LDA-seq (DTM) trainer¶

Path	pimlico.modules.gensim.ldaseq
Executable	yes

Trains DTM using Gensim’s DTM implementation.

Documents in the input corpus should be accompanied by an aligned corpus of string labels, where each time slice is represented by a label. The slices should be ordered, so all instances of a given label should be in sequence.

This module does not support Python 2, so can only be used when Pimlico is being run under Python 3

Inputs¶

Name	Type(s)
corpus	`grouped_corpus` <`IntegerListsDocumentType`>
labels	`grouped_corpus` <`LabelDocumentType`>
vocab	`dictionary`

Outputs¶

Name	Type(s)
model	`ldaseq_model`

Options¶

Name	Description	Type
alphas	The prior probability for the model	float
chain_variance	Gaussian parameter defined in the beta distribution to dictate how the beta values evolve over time.	float
chunksize	Model’s chunksize parameter. Chunk size to use for distributed/multicore computing. Default: 2000.	int
em_max_iter	Maximum number of iterations until converge of the Expectation-Maximization algorithm	int
em_min_iter	Minimum number of iterations until converge of the Expectation-Maximization algorithm	int
ignore_terms	Ignore any of these terms in the bags of words when iterating over the corpus to train the model. Typically, you’ll want to include an OOV term here if your corpus has one, and any other special terms that are not part of a document’s content	comma-separated list of strings
lda_inference_max_iter	Maximum number of iterations in the inference step of the LDA training. Default: 25	int
num_topics	Number of topics for the trained model to have. Default: 100	int
passes	Number of passes over the corpus for the initial LDA model. Default: 10	int
tfidf	Transform word counts using TF-IDF when presenting documents to the model for training. Default: False	bool

Example config¶

This is an example of how this module can be used in a pipeline config file.
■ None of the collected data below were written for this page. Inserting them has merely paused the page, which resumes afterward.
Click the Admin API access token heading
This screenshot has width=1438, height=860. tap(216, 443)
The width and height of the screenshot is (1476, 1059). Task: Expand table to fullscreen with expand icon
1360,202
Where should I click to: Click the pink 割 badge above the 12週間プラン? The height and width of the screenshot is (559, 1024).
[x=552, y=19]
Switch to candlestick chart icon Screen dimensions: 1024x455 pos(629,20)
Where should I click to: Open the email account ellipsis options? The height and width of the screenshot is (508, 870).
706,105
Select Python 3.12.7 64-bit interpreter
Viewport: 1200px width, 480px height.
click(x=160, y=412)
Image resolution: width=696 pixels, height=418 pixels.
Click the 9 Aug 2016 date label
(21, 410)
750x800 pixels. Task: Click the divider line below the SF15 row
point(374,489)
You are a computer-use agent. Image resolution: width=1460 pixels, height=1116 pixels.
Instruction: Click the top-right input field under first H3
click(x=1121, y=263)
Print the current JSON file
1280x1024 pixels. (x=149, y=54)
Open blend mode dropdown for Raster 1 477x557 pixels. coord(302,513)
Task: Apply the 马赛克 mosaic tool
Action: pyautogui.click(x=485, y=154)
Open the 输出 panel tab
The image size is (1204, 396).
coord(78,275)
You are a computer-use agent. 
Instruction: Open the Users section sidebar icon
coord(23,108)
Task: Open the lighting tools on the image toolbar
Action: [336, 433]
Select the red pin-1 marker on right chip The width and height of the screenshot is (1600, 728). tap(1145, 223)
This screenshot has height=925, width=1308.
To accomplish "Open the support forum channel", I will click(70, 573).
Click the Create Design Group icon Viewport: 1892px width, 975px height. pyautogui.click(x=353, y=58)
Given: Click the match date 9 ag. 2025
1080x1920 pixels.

[my_ldaseq_trainer_module]
type=pimlico.modules.gensim.ldaseq
input_corpus=module_a.some_output
input_labels=module_a.some_output
input_vocab=module_a.some_output

This example usage includes more options.

[my_ldaseq_trainer_module]
type=pimlico.modules.gensim.ldaseq
input_corpus=module_a.some_output
input_labels=module_a.some_output
input_vocab=module_a.some_output
alphas=0.01
chain_variance=0.01
chunksize=100
em_max_iter=20
em_min_iter=6
ignore_terms=
lda_inference_max_iter=25
num_topics=100
passes=10
tfidf=F

Example pipelines¶

This module is used by the following example pipelines. They are examples of how the module can be used together with other modules in a larger pipeline.

train_tms_example

Test pipelines¶

This module is used by the following test pipelines. They are a further source of examples of the module’s usage.

dtm_train